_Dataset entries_
::::

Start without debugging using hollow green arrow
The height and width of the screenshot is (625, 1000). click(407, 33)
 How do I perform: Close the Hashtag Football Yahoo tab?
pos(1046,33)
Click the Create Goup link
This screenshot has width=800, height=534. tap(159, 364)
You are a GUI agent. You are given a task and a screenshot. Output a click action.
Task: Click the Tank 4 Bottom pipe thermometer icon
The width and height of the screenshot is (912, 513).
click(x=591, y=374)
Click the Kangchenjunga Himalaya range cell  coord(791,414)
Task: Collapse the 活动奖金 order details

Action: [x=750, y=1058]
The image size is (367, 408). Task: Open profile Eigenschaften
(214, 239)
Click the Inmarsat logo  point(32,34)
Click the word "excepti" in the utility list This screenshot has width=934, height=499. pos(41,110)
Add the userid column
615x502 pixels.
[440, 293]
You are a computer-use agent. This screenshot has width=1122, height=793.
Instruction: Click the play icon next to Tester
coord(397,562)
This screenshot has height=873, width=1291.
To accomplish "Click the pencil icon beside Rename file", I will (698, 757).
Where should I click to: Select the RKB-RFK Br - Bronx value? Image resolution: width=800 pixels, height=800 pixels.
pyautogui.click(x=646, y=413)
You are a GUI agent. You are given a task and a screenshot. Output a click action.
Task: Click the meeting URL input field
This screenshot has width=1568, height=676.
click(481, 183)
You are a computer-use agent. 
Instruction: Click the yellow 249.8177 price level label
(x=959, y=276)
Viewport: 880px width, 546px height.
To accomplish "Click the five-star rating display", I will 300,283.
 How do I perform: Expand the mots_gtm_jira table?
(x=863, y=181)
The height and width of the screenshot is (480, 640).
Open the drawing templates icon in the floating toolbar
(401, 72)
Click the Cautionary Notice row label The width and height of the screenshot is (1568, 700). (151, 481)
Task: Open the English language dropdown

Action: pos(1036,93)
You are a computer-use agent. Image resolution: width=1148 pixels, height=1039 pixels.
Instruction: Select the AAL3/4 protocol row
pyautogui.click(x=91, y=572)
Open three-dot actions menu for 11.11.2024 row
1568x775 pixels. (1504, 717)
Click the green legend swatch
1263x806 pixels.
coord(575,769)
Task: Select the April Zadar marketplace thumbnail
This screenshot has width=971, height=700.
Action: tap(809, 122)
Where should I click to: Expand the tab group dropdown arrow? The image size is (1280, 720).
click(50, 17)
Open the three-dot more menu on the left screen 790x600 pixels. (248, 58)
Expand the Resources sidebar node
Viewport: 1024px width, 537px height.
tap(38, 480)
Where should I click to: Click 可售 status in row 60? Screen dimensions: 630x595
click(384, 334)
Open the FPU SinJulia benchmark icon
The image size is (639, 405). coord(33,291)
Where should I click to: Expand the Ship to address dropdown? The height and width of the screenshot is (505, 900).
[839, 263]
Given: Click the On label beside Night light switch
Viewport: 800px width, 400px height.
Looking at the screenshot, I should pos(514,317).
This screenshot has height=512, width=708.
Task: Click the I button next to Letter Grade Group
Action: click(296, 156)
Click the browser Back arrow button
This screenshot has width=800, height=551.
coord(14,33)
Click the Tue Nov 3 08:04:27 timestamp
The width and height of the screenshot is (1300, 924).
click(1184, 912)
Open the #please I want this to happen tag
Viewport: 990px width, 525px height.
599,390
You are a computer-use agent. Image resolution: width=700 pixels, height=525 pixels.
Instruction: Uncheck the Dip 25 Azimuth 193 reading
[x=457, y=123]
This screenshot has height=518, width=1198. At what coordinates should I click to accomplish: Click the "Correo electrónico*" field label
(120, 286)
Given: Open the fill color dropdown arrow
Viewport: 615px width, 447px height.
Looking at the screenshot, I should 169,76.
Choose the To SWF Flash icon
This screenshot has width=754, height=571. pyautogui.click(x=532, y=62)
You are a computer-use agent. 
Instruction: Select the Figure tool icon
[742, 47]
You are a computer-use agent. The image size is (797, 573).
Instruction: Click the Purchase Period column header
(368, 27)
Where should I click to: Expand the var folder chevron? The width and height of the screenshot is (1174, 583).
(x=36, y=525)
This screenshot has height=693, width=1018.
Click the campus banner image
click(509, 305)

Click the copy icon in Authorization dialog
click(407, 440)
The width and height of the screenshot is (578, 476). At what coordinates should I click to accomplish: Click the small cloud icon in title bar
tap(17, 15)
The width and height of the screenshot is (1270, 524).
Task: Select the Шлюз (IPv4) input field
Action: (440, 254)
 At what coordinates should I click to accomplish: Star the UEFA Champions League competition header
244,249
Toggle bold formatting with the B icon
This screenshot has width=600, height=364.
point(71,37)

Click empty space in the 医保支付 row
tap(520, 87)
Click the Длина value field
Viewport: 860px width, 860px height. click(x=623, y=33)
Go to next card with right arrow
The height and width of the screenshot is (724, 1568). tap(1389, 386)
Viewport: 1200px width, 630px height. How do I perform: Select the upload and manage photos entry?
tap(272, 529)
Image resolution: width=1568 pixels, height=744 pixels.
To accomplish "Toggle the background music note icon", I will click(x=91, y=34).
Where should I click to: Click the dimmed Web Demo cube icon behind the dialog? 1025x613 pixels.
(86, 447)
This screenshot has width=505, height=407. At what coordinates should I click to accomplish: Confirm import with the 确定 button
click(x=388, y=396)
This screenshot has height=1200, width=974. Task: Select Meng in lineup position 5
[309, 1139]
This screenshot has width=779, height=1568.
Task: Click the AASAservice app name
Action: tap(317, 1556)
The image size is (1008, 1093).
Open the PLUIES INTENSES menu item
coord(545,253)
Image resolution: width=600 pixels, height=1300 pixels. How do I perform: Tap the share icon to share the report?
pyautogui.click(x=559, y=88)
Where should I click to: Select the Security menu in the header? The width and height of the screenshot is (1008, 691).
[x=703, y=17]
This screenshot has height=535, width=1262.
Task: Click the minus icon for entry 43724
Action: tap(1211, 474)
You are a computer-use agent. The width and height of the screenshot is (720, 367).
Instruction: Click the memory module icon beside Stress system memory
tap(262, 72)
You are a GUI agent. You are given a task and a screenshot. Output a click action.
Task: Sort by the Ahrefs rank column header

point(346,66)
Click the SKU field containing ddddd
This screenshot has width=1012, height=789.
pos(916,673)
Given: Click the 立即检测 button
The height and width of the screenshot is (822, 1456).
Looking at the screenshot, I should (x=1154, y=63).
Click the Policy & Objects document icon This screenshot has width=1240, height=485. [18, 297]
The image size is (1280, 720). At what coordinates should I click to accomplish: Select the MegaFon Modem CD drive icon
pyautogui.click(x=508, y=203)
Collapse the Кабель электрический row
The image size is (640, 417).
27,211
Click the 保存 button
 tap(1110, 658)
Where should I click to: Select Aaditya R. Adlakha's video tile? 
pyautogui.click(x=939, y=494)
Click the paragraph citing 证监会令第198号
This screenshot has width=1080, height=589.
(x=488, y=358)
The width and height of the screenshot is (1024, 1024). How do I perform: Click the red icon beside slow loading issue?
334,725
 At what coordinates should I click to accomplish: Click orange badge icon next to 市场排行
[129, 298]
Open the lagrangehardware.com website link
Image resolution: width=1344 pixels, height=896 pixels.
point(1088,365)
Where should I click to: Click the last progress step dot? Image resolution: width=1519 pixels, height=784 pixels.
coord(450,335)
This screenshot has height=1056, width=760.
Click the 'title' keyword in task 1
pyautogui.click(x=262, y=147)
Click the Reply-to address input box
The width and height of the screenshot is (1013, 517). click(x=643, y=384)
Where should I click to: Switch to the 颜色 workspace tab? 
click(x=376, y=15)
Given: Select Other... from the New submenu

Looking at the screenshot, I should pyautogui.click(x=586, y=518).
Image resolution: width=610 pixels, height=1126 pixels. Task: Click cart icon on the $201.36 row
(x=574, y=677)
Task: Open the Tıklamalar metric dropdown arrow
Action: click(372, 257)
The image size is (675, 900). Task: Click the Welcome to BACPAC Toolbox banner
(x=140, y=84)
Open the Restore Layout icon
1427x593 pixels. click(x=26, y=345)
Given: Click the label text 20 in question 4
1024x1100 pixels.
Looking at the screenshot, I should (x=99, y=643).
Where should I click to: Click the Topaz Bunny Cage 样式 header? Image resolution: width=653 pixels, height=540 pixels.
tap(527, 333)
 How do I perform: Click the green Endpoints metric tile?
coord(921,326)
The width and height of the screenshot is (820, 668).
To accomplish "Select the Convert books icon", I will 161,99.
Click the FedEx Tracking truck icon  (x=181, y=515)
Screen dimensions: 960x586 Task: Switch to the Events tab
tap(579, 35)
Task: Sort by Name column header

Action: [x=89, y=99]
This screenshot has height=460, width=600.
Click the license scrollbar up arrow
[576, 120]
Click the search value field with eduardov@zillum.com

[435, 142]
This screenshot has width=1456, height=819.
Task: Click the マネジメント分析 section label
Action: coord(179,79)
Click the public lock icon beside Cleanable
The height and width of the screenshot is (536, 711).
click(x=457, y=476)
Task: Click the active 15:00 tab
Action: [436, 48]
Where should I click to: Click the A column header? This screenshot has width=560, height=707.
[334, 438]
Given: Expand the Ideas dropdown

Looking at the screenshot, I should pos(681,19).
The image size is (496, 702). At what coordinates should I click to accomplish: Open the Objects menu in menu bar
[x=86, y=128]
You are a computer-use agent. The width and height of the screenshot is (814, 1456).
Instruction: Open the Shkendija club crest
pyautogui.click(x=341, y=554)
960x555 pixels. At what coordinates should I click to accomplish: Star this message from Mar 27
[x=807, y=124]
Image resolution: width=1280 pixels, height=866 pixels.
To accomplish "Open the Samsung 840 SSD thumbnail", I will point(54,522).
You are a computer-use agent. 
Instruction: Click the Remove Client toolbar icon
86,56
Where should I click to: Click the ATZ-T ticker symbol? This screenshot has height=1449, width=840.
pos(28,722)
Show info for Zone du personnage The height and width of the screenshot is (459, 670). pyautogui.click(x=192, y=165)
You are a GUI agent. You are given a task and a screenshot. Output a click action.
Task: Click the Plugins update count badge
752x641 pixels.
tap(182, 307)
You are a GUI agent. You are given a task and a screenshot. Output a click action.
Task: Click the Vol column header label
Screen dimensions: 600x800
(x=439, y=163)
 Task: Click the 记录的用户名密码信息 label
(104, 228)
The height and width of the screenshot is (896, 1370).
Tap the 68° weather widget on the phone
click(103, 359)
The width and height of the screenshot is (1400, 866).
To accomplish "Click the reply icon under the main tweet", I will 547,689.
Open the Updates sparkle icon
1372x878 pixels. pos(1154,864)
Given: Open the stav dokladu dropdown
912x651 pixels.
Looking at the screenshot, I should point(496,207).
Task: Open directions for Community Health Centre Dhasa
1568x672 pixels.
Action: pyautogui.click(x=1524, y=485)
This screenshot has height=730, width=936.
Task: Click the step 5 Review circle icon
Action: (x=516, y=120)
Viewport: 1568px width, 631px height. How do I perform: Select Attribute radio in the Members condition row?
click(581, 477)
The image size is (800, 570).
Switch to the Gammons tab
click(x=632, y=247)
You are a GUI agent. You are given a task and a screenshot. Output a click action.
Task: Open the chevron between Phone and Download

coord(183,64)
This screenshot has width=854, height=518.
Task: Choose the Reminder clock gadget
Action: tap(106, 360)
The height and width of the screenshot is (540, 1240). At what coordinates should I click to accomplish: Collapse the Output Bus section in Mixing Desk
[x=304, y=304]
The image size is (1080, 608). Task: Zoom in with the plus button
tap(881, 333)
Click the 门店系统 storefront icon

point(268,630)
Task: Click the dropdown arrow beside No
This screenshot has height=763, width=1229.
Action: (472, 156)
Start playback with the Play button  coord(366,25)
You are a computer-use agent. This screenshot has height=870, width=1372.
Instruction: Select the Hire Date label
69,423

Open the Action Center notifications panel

::::

_What you should do_
Print only the lines running from the one with "Task: Click the dropdown arrow beside No" to the final line of the data above, each exactly as it appears.

_Finished task_
Task: Click the dropdown arrow beside No
This screenshot has height=763, width=1229.
Action: (472, 156)
Start playback with the Play button  coord(366,25)
You are a computer-use agent. This screenshot has height=870, width=1372.
Instruction: Select the Hire Date label
69,423

Open the Action Center notifications panel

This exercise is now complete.